Traição, no entanto, seja como for, sempre se traduz por um ato. A violação de um contrato, a quebra de uma promessa. Em geral, não se considera traição algo que foi apenas pensado ou desejado e não realizado.
É possível perdoar e recomeçar? Depende. Vamos dar uma olhada nessas duas situações hipotéticas e diferentes.
Situação 1: O Cara 1 saiu com uma ex, uma vez, e eles transaram. Ele chega e confessa. Você percebe que ele está constrangido e quer que você saiba a verdade, mesmo ciente de que haverá consequências.
Situação 2: O Cara 2 conhece uma mulher. Saem uma, duas, três vezes... dormem juntos... até que vira um caso. Ele engana você pra continuar com ela e age como se nada estivesse acontecendo. Você acha que a qualidade da relação de vocês mudou, começa a imaginar que há outra na história e acaba descobrindo que sim.
A Situação 1 é um caso simples de traição, conforme definido acima. A traição que persiste no tempo, no entanto, já é outro caso. E é onde começamos a pensar sobre a deslealdade, como a da Situação 2.
A Situação 1 pode significar que ele é infantil, fraco, ou, mesmo, que não ficou claro entre vocês o que pensam sobre certo e errado. Que cedeu a um impulso, curiosidade ou oportunidade.
A Situação 2 indica que ele é uma pessoa daninha e não tem caráter. Ele está sacaneando você e quer fazer parecer que está tudo certo, pra continuar com as duas.

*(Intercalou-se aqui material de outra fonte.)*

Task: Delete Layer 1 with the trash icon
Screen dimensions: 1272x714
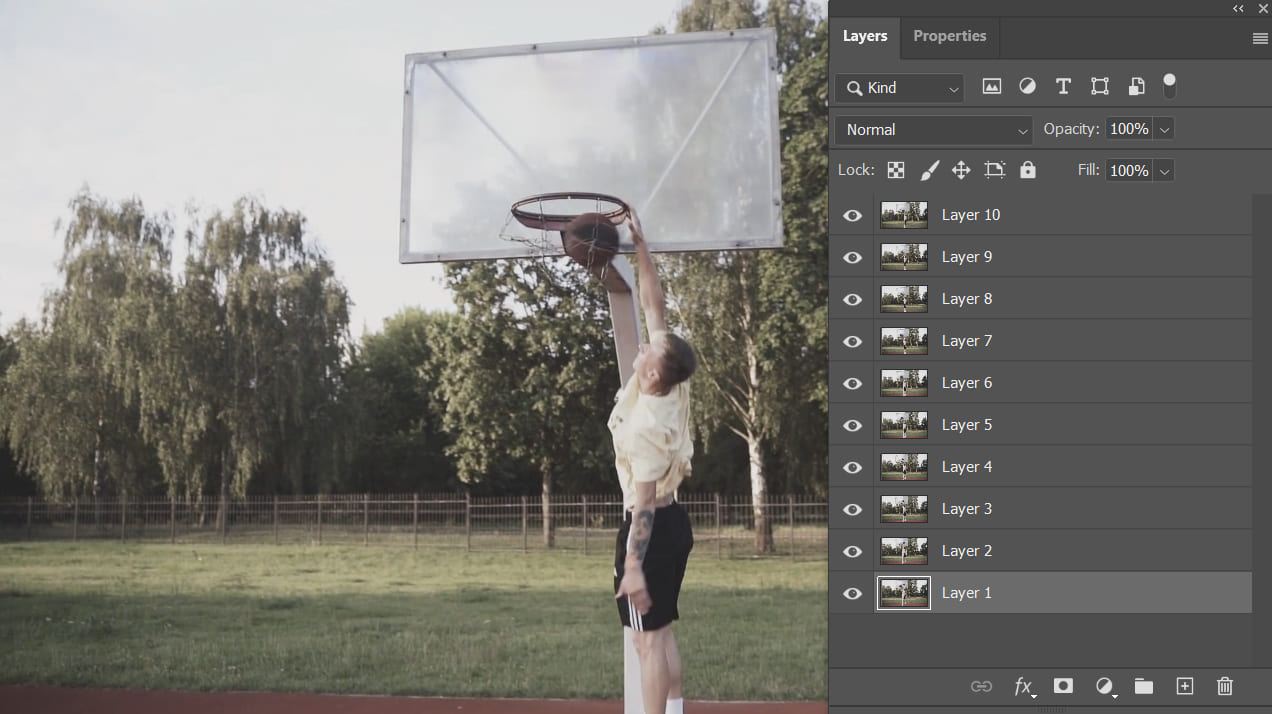Action: point(1224,687)
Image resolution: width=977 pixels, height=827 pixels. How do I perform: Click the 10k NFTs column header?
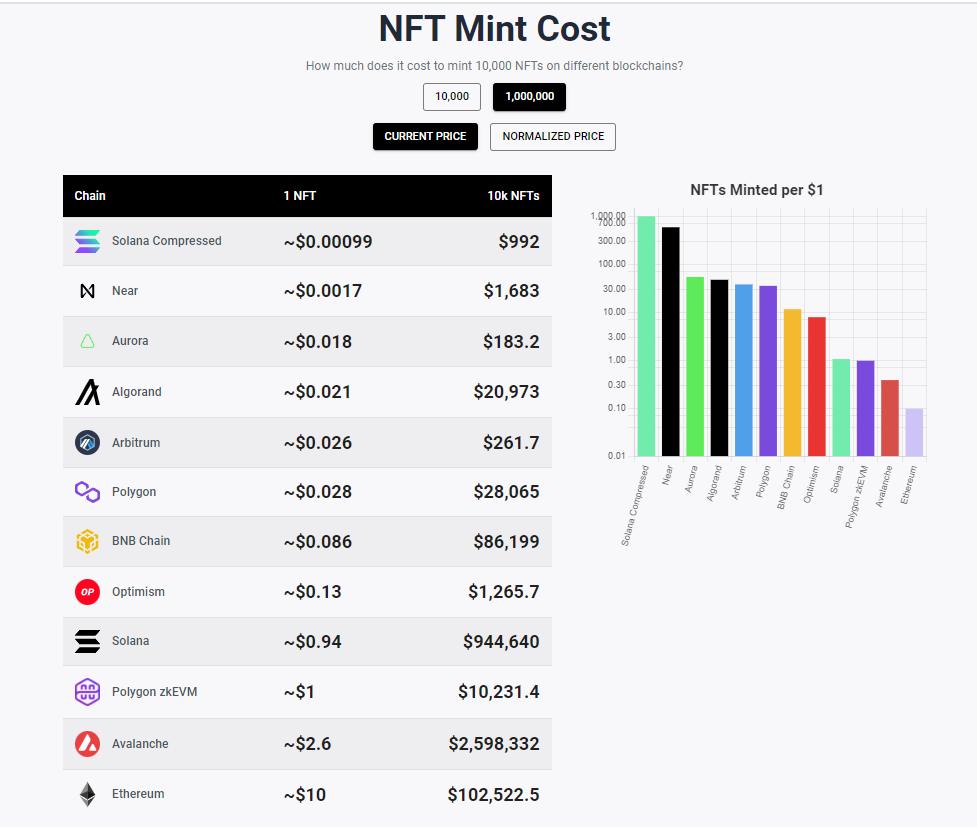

O Cara 1, por mim, receberia uma conversa e uma real segunda chance. Se isso ajudar, o psicanalista e psiquiatra Luiz Alberto Py escreveu que a traição deve ser encarada como um problema de quem trai e, não, de quem foi traído.
O Cara 2 é um mentiroso, superficial, covarde. Só perdoe se puder aceitar o que ele é e conviver com isso.